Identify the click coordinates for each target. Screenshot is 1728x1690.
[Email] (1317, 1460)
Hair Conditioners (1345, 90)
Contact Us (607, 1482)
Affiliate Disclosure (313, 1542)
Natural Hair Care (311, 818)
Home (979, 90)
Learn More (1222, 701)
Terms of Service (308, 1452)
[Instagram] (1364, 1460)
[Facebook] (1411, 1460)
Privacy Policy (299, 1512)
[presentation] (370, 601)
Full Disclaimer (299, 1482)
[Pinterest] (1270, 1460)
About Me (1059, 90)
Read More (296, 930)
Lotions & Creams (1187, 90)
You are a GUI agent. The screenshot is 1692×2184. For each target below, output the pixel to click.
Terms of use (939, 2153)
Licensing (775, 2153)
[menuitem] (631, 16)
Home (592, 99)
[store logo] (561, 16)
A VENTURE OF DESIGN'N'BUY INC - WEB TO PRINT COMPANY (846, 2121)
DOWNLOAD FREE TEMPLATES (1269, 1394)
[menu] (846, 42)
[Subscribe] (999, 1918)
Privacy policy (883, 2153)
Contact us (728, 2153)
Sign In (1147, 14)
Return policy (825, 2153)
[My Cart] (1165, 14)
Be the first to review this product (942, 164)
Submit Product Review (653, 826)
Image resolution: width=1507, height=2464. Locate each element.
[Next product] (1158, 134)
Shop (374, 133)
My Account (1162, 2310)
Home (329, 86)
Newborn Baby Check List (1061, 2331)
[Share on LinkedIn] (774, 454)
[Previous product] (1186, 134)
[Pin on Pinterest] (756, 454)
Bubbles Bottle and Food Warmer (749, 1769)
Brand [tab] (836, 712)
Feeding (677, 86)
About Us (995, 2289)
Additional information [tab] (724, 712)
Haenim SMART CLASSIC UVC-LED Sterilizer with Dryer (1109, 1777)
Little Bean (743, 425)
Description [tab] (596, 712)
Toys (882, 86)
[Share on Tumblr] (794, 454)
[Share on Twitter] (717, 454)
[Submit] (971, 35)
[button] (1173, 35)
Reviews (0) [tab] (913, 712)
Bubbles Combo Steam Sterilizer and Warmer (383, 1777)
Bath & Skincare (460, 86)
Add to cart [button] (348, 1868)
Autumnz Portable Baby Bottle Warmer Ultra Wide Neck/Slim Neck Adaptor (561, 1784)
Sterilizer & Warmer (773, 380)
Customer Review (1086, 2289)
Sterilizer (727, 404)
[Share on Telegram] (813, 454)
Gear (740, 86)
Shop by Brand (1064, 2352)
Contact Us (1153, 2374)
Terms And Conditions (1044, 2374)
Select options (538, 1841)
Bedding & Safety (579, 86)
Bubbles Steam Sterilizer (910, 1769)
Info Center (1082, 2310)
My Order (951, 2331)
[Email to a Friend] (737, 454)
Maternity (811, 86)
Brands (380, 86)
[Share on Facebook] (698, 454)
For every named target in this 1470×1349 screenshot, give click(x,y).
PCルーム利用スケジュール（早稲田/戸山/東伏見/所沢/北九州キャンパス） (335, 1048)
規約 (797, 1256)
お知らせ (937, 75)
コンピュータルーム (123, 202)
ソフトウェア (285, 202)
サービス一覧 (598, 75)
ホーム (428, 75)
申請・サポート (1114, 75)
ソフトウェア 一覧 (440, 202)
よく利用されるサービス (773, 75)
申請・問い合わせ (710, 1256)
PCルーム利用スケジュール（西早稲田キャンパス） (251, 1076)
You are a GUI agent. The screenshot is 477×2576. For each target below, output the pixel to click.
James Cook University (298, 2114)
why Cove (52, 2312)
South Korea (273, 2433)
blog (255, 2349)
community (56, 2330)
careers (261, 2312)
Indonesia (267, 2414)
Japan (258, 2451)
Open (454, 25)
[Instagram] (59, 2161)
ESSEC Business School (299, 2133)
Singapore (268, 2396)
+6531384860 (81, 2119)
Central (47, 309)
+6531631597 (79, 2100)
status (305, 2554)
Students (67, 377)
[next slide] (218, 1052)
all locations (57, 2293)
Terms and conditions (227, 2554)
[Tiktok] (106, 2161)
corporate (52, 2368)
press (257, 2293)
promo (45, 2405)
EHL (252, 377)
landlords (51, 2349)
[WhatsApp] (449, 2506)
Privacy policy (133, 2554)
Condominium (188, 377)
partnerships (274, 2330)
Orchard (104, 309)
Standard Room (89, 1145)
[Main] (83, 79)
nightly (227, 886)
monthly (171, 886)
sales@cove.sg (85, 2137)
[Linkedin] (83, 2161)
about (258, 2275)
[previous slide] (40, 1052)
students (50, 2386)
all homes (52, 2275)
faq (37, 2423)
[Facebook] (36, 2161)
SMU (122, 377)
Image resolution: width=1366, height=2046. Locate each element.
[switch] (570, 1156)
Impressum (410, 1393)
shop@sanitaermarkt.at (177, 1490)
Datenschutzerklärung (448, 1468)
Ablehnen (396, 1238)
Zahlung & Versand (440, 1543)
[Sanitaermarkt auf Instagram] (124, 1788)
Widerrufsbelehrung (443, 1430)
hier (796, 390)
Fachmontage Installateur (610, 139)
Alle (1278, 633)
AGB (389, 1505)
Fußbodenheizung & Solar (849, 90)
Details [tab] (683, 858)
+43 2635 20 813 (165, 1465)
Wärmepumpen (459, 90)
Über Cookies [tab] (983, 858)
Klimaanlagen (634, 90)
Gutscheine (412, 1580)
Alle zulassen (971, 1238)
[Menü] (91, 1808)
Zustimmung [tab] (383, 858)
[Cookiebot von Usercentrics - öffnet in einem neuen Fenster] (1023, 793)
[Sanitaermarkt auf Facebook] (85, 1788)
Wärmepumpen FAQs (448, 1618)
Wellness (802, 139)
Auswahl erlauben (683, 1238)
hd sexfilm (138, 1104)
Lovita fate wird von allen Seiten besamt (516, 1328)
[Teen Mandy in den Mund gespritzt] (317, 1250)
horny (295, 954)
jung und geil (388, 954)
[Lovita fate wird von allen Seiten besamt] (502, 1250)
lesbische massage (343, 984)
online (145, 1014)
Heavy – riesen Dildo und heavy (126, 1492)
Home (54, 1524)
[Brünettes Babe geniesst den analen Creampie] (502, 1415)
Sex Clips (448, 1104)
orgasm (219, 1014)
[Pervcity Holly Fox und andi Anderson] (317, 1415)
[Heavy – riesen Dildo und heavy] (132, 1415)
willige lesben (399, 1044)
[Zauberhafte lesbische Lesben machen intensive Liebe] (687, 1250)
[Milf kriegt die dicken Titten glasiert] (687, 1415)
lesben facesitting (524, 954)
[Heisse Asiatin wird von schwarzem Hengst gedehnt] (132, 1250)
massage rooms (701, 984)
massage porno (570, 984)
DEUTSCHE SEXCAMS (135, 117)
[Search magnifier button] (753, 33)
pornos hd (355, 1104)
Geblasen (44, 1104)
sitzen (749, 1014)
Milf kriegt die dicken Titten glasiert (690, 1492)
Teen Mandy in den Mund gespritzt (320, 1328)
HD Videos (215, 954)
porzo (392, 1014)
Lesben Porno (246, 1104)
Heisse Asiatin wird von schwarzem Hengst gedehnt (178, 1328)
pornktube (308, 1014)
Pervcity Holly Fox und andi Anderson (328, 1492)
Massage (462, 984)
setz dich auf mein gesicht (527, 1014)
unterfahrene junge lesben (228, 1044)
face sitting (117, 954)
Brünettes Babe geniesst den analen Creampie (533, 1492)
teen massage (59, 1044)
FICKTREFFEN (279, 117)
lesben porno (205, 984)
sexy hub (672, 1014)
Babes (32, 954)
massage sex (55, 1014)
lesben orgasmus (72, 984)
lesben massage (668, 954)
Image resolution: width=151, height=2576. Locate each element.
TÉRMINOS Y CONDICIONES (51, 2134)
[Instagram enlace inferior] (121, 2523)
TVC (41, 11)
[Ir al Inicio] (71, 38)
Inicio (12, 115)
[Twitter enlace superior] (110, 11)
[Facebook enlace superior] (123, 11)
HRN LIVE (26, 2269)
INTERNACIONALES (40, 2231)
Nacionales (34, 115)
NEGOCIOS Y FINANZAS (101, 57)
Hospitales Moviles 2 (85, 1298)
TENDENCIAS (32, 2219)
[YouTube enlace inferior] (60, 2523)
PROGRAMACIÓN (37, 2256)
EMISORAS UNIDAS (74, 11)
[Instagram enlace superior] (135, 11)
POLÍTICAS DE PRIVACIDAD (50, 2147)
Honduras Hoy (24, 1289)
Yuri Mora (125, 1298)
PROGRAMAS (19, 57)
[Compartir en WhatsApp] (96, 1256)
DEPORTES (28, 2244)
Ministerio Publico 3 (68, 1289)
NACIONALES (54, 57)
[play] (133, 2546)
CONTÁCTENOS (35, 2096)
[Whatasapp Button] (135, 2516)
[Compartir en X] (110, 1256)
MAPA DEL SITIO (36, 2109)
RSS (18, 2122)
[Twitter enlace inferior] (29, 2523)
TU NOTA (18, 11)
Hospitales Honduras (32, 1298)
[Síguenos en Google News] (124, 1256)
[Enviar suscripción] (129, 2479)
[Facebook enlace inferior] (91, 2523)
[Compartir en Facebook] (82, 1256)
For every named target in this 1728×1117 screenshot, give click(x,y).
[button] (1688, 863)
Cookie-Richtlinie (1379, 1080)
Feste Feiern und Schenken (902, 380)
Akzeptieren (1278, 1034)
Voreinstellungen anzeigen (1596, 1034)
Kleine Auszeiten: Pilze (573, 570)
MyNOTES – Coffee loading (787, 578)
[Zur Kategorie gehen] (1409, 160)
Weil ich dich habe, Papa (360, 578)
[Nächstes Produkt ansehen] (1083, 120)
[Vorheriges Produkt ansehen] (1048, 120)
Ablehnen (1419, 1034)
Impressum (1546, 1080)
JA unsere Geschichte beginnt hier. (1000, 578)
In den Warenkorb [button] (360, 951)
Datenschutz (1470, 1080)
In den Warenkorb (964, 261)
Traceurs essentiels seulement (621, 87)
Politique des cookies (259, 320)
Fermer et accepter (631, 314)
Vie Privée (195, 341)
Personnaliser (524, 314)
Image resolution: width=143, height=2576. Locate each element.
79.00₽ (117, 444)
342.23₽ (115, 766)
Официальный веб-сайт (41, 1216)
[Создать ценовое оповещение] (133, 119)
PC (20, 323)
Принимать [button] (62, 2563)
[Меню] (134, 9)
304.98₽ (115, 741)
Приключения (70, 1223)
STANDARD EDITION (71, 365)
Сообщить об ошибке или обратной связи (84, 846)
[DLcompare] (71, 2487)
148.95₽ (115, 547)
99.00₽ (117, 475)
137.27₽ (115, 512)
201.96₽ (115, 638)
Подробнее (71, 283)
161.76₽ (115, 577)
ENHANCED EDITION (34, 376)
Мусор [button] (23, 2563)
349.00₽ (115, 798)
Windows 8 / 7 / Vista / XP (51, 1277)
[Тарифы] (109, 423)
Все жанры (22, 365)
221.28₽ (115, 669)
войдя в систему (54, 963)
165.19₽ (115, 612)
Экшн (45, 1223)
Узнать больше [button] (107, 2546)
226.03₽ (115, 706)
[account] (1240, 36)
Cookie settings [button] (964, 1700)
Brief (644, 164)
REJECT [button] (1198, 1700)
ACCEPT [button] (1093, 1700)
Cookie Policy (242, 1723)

WORK INSTRUCTION:
Working from the material above, retype exactly the lines from the one with "About Me (1059, 90)" through the one with "[Share on Facebook] (698, 454)", both included, and only those lines.

ANSWER TO THE EXERCISE:
About Me (1059, 90)
Read More (296, 930)
Lotions & Creams (1187, 90)
You are a GUI agent. The screenshot is 1692×2184. For each target below, output the pixel to click.
Terms of use (939, 2153)
Licensing (775, 2153)
[menuitem] (631, 16)
Home (592, 99)
[store logo] (561, 16)
A VENTURE OF DESIGN'N'BUY INC - WEB TO PRINT COMPANY (846, 2121)
DOWNLOAD FREE TEMPLATES (1269, 1394)
[menu] (846, 42)
[Subscribe] (999, 1918)
Privacy policy (883, 2153)
Contact us (728, 2153)
Sign In (1147, 14)
Return policy (825, 2153)
[My Cart] (1165, 14)
Be the first to review this product (942, 164)
Submit Product Review (653, 826)
Image resolution: width=1507, height=2464. Locate each element.
[Next product] (1158, 134)
Shop (374, 133)
My Account (1162, 2310)
Home (329, 86)
Newborn Baby Check List (1061, 2331)
[Share on LinkedIn] (774, 454)
[Previous product] (1186, 134)
[Pin on Pinterest] (756, 454)
Bubbles Bottle and Food Warmer (749, 1769)
Brand [tab] (836, 712)
Feeding (677, 86)
About Us (995, 2289)
Additional information [tab] (724, 712)
Haenim SMART CLASSIC UVC-LED Sterilizer with Dryer (1109, 1777)
Little Bean (743, 425)
Description [tab] (596, 712)
Toys (882, 86)
[Share on Tumblr] (794, 454)
[Share on Twitter] (717, 454)
[Submit] (971, 35)
[button] (1173, 35)
Reviews (0) [tab] (913, 712)
Bubbles Combo Steam Sterilizer and Warmer (383, 1777)
Bath & Skincare (460, 86)
Add to cart [button] (348, 1868)
Autumnz Portable Baby Bottle Warmer Ultra Wide Neck/Slim Neck Adaptor (561, 1784)
Sterilizer & Warmer (773, 380)
Customer Review (1086, 2289)
Sterilizer (727, 404)
[Share on Telegram] (813, 454)
Gear (740, 86)
Shop by Brand (1064, 2352)
Contact Us (1153, 2374)
Terms And Conditions (1044, 2374)
Select options (538, 1841)
Bedding & Safety (579, 86)
Bubbles Steam Sterilizer (910, 1769)
Info Center (1082, 2310)
My Order (951, 2331)
[Email to a Friend] (737, 454)
Maternity (811, 86)
Brands (380, 86)
[Share on Facebook] (698, 454)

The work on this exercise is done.